In this paper, we propose an adaptive-weight underwater object detection framework called AWF-YOLO. Our proposed method addresses the challenges associated with complex and dynamic underwater scenes, specifically tackling issues such as image blurring caused by low contrast and the reduced detection accuracy resulting from dense small objects. By employing AWF-YOLO, we achieve improved accuracy in underwater object detection compared to existing approaches. To overcome the challenge of inconspicuous underwater image features, we propose three key modules: an Adaptive Weighted Feature Pyramid Network (AWFPN), an Adaptive Weighted Feature Extraction (AWFE) module, and a dedicated detection head. The AWFPN performs a weighted multi-scale fusion between deep feature maps with strong semantic information and shallow feature maps with rich spatial information but weaker semantic information. This fusion process ensures that each feature map at different scales retains both strong semantic and spatial information, resulting in an optimal balance. Furthermore, this fusion approach is designed to maintain computational efficiency, ensuring that the network operates efficiently without compromising its accuracy. In addition, the AWFE module addresses the issue by assigning weights to the output feature maps of each branch within the module. These weights are dynamically learned, allowing the network to adaptively determine the importance of each feature map.
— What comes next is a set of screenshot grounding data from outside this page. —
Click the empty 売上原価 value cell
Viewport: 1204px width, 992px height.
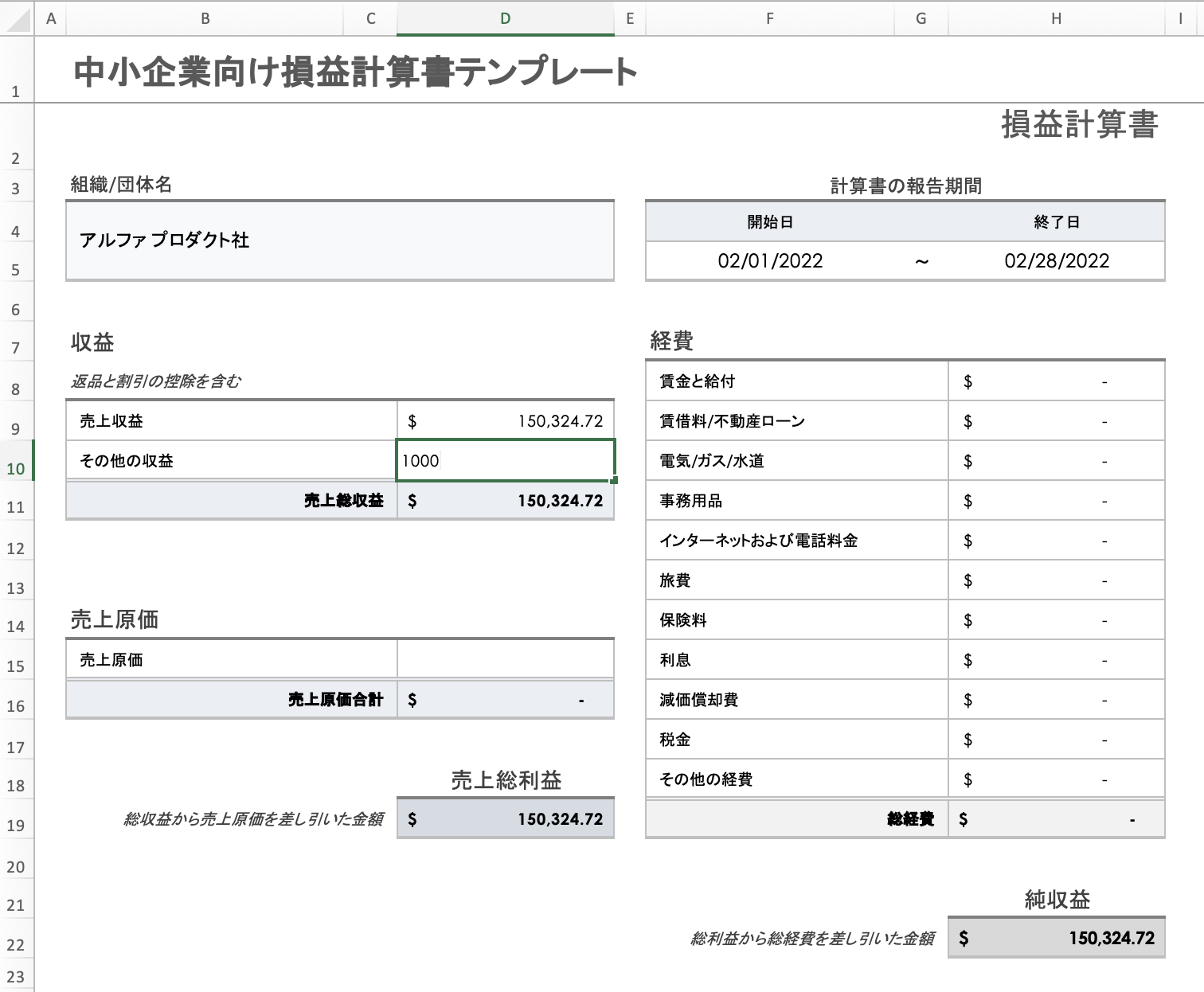506,658
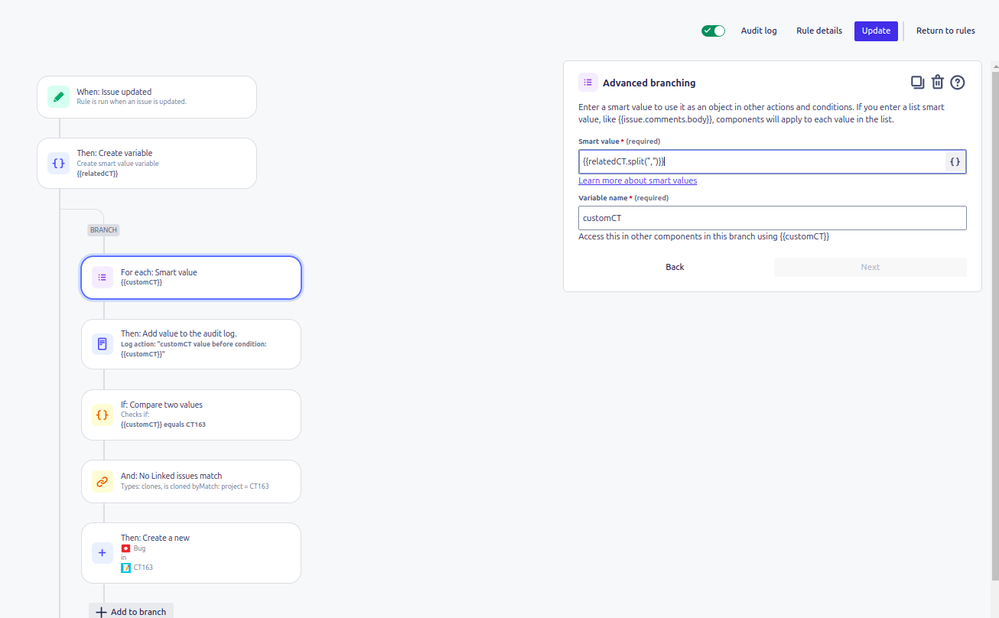
Task: Click the customCT variable name field
Action: click(770, 218)
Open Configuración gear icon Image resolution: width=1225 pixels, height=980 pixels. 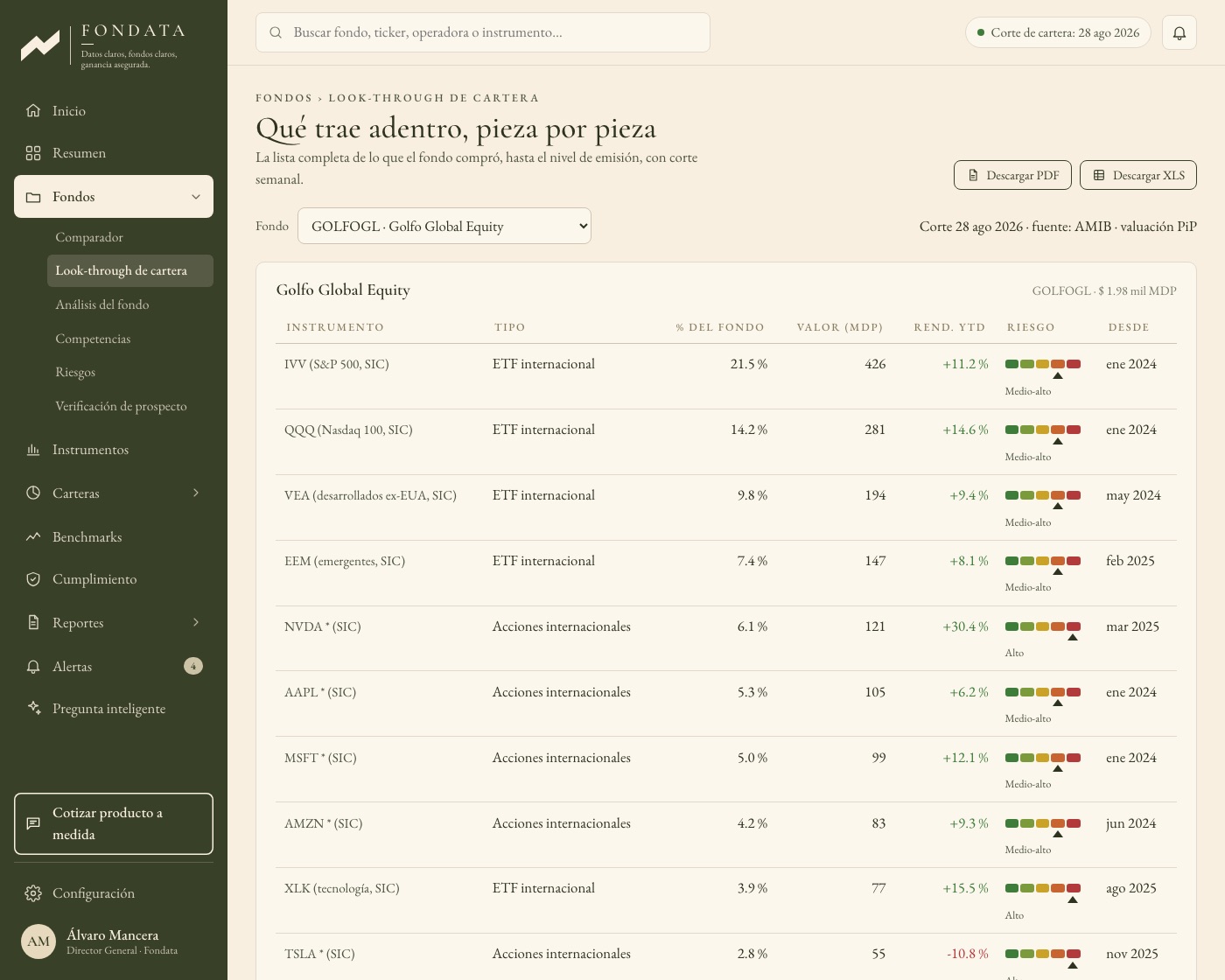pos(33,893)
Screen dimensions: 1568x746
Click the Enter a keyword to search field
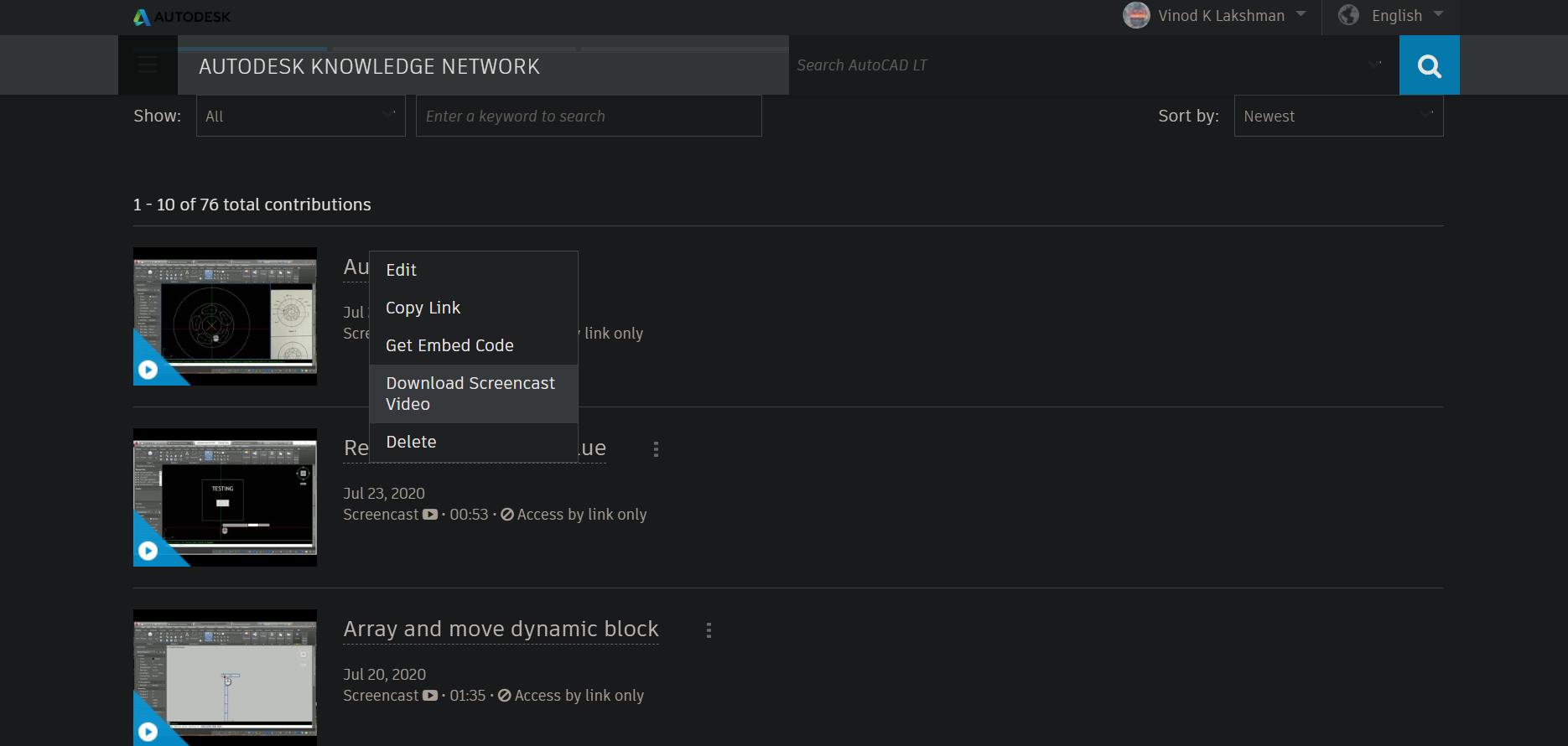click(x=589, y=117)
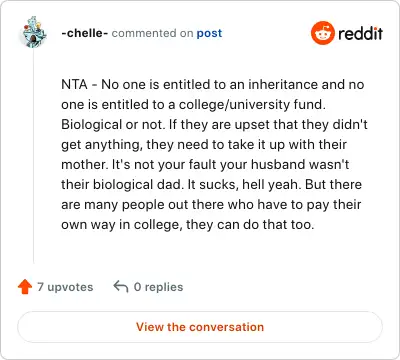
Task: Click the 'NTA' word starting the comment
Action: (74, 84)
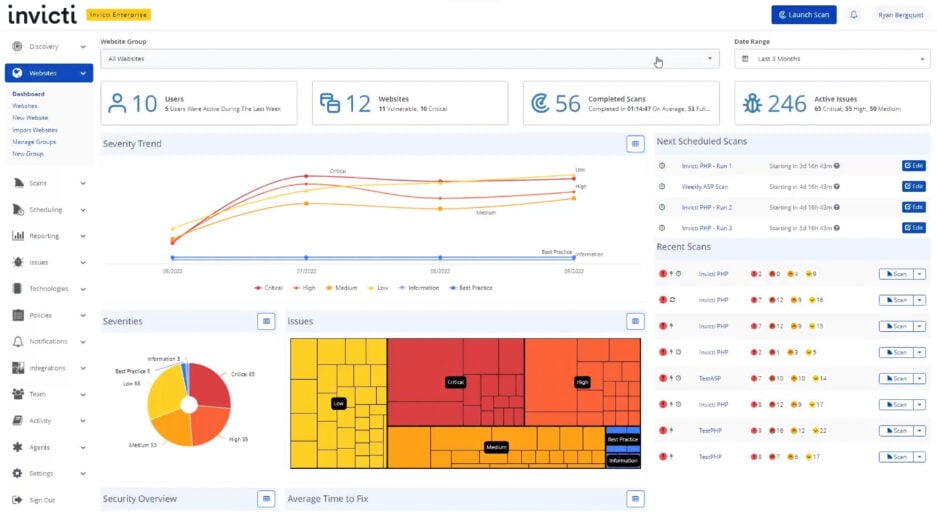This screenshot has height=512, width=937.
Task: Click the Security Overview table icon
Action: click(x=265, y=498)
By updating the weights, the module effectively integrates the feature maps, enhancing underwater object detection by capturing relevant and discriminative information. To specifically address the challenge of detecting dense small objects in underwater environments, we introduce a dedicated detection head designed to effectively locate and detect dense small objects underwater, leading to improved overall detection accuracy. Our main contributions are as follows:

(1) A highly accurate framework for underwater object detection is proposed to effectively address the challenges associated with complex and dynamic underwater scenes.

(2) A novel AWFPN is proposed to facilitate the fusion of multi-scale feature semantics. An AWFE module is proposed to enhance underwater object detection by capturing relevant and discriminative information. Furthermore, we integrate a dedicated small object detection head specifically designed for detecting dense small objects.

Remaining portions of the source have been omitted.